In addition to raising the same full defense in the instance here before the Board, the Organization argues that Award No. 7926 should be recognized as stare deeisis -- to adhere to decided cases -- and should apply to this dispute without the necessity of a new review by the Board. The Carrier, on the other hand, argues that Award No. 7926 is "palpably in error" and that it thus should have no precedential value.

The wisdom of applying previous awards to identical situations covered by identical agreement language -- especially involving the same parties -- has been strongly urged by the Board in countless previous awards. The Board here associates itself with that position, which is taken for the obvious meritorious purpose of avoiding repeated time-consuming review of identical circumstances. There are valid exceptions, however, where such cases are fully reviewed by the Board, rather than being resolved simply by reference to a previous award. The Board will make such an exception here. One reason for such review is that Award No. 7926 placed substantial reliance on a rule (Article III, Rule 24 (h)) which, as best as can be determined, was not cited on the property in that dispute.
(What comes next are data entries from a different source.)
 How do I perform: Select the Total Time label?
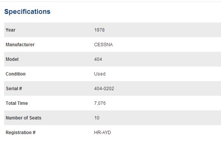pos(17,103)
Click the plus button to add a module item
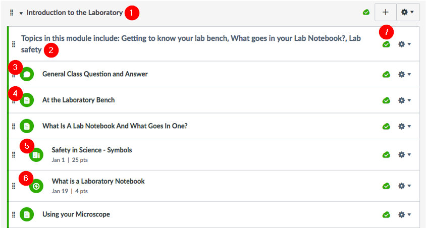The width and height of the screenshot is (427, 228). pos(385,12)
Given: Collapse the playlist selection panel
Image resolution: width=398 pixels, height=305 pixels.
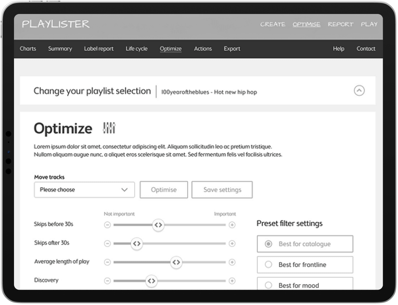Looking at the screenshot, I should tap(359, 91).
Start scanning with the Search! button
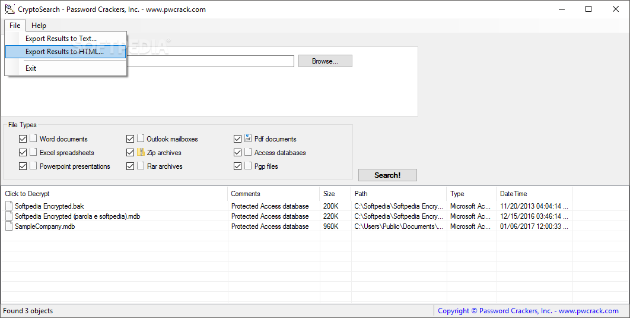 [387, 175]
The Board turns now to the merits of the case. The Carrier agrees that there formerly was an "assigned wrecking crew" at Washington, Indiana, but that in 1972 the removal of the wreck derrick and some other related equipment eliminated any basis for continuation of the "assigned wrecking crew". Despite the contrary contention of two of its subordinate officers in 1976 (when the dispute arose), the Carrier cites numerous awards to prove that without a properly equipped wrecking outfit (including a wreck derrick), there cannot be an "assigned wrecking crew", with rights involved for certain employes, cannot be simply assumed to be required absent the necessary equipment.

But this is patently inapplicable to the present circumstance. Until the end of 1976, it was the Carrier who not only recognized an "assigned wrecking crew" but also put certain strictures as to availability on members of the crew.
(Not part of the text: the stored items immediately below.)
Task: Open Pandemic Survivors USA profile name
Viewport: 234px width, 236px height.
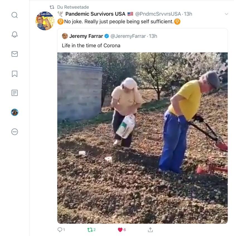Action: point(95,14)
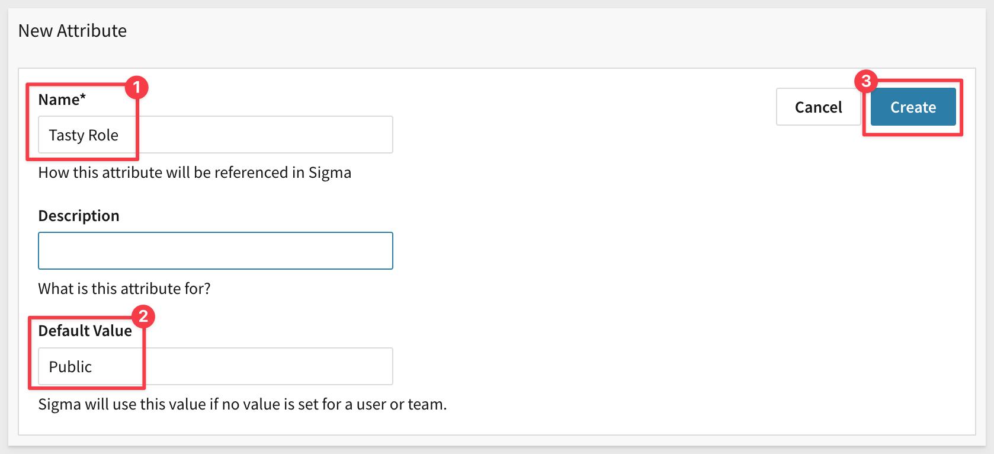Viewport: 994px width, 454px height.
Task: Click into the empty Description field
Action: tap(215, 251)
The chronology requires review. Up to 1972, the Carrier maintained a fully equipped wrecking outfit at Washington, Indiana, with an "assigned wrecking crew". Thereafter, various parts of the wrecking outfit -- though not all of it -- were removed. The record makes no mention of recognition or non-recognition of the crew between 1972 and 1975.

Next comes the Agreement of December 4, 1975, Article VII, which provides employers' rights to use contractor equipment in exchange for specific rights for "assigned wrecking crews". Even the number of employes in such crews is frozen "as of the date of this Agreement". Article VII alerts the Carrier to remaining obligations,if any, to "assigned wrecking crews".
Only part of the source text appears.